Dr London is collaborating with researchers from Oxford University; Memorial Sloan Kettering Cancer Center; University of British Columbia; PostEra, and Enamine to develop small molecules to target a key viral protein
The partners have developed the means to characterise the structure of the virus’s main protease—an essential enzyme that is responsible for completing a step in its life cycle. Thus, developing a means to effectively target this enzyme’s activity would be a potential new approach to antiviral treatment. Ramping up research production in a coordinated effort with contract research organisations (CROs) the team members are hoping the effort will lead to promising anti-COVID-19 drug candidate in a matter of few months, which is dramatically faster than typical drug discovery.
Dr London and his Weizmann team in the Department of Organic Chemistry are ‘chemical biologists’ who use methods they have developed to identify biological processes – including drug activity – that rely on covalent bonding. They developed an innovative ‘electrophile-fragment’ screening platform, which they have already used in the past to identify potential drug targets. In the past two weeks, they have applied it to the viral protein (isolated for them in the UK) and have identified promising initial hits that can serve as starting points for designing anti-COVID-19 drugs.
The Oxford University team went to the Diamond Light Source (the UK’s national synchrotron light source science facility) to determine crystal structures showing how various compounds identified in London’s group bind to the protease’s active site.
Altogether, the international group has already identified 78 initial hits against the viral protease, 37 of which are covalent fragments originating from the London lab.

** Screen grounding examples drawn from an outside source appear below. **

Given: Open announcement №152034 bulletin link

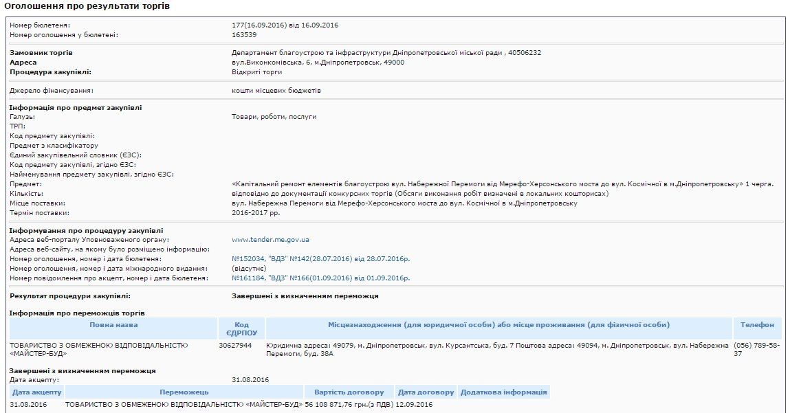Looking at the screenshot, I should pyautogui.click(x=320, y=258).
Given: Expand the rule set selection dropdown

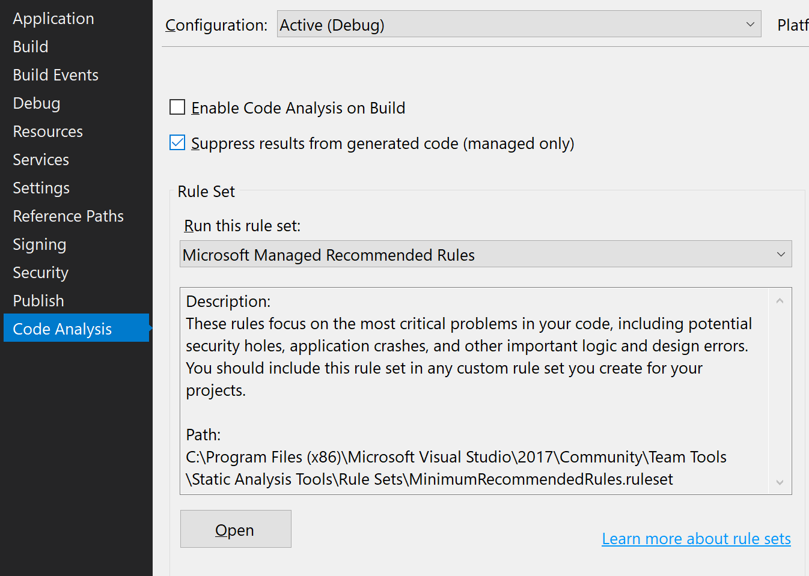Looking at the screenshot, I should (x=780, y=254).
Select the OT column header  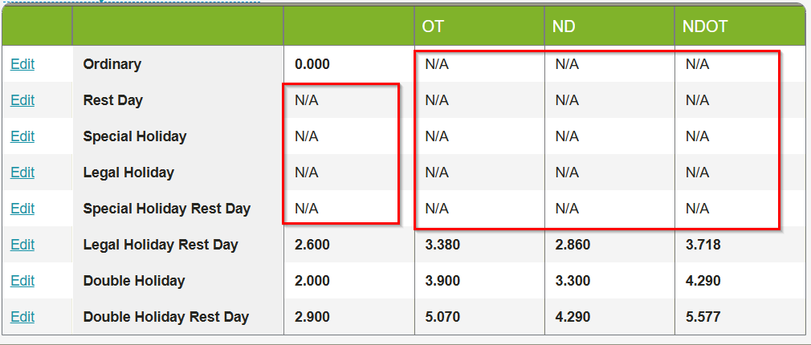click(x=433, y=26)
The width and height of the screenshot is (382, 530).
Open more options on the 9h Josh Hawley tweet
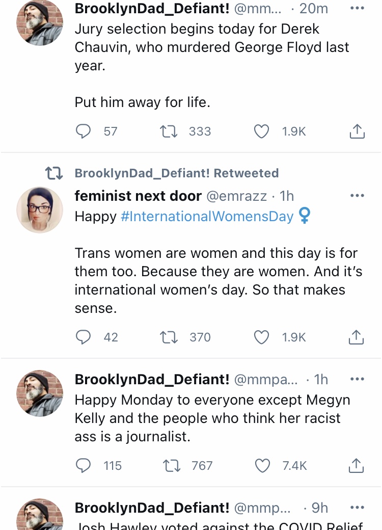click(357, 508)
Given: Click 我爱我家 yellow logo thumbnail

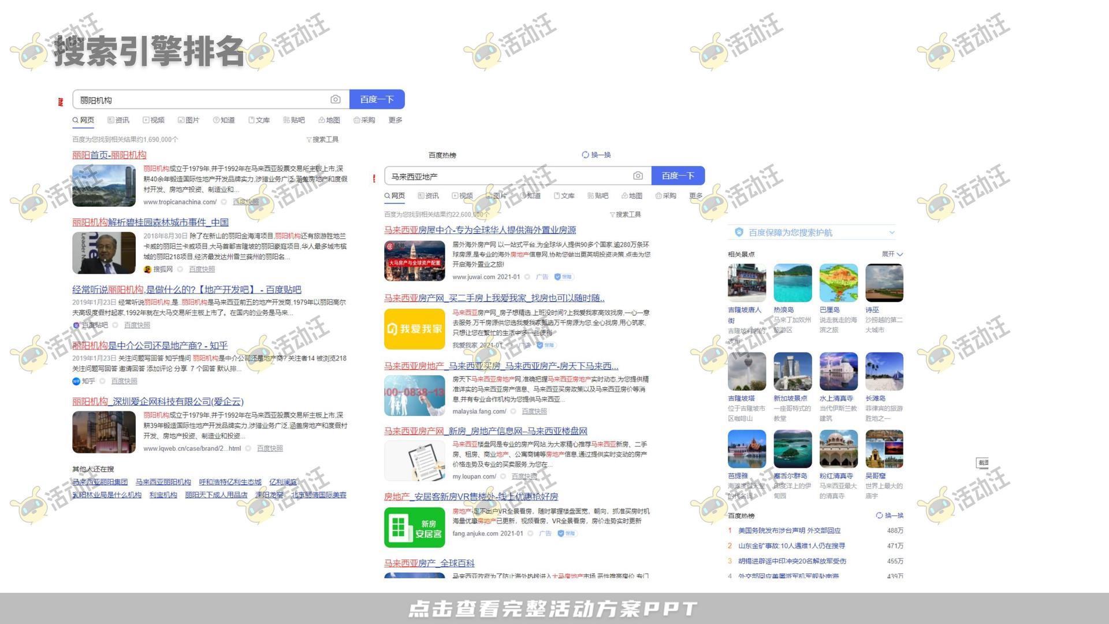Looking at the screenshot, I should [414, 329].
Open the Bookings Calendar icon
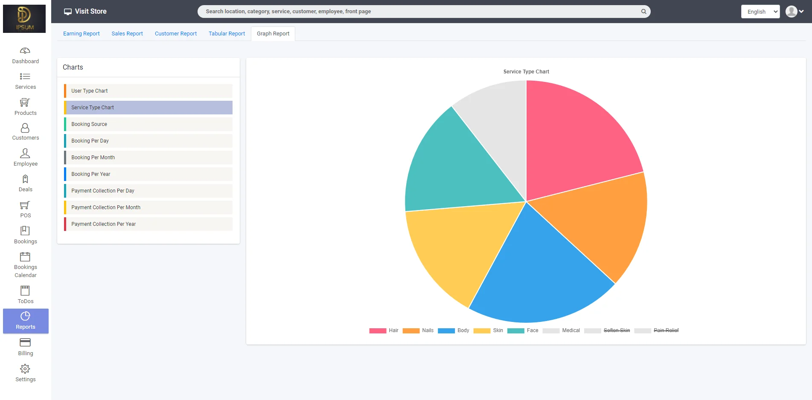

The next steps of drug discovery will involve optimising those hits and using the structures of those molecules to identify the most promising candidates, and then generating a drug. Doing so requires not only the work of medicinal chemists, but also chemo-informatics and biochemical design experts.
Crowdsourcing for science
The researchers are hosting an online, crowdsourcing challenge for medicinal chemists and computer-aided drug-design experts around the world getting them to participate in designing better molecules based on the available fragments. The drug discovery effort will thus be distributed and massively parallelised—that is, scientists everywhere will be working to find the right candidate drugs.
Close to 2,000 designs have been submitted so far, and the challenge is ongoing. Post Era’s AI-based computational models are used to prioritise chemical synthesis and drug-binding simulations created using the online platform Folding@Home, which will then be used to predict binding affinity.
Once such promising candidate drugs are identified, the CROs and Enamine will be called upon to synthesise and test the winning few compounds’ safety.
Simultaneously, those compounds will be shipped to the researchers’ laboratories around the world—including in the Weizmann Institute of Science —to test for activity against the COVID-19 protease. Promising compounds will then be tested against clinical isolates of the virus. To facilitate the drug discovery process, the researchers have agreed to share all their data openly. All data is available in real time to the entire research community in a true open-science global collaboration.
Dr London is supported by the Dr Barry Sherman Institute for Medicinal Chemistry, Moross Integrated Cancer Center, the Helen and Martin Kimmel Center for Molecular Design, Rising Tide Foundation, the Joel and Mady Dukler Fund for Cancer Research, the Estate of Emile Mimran, Nelson Sirotsky, and Virgin JustGiving.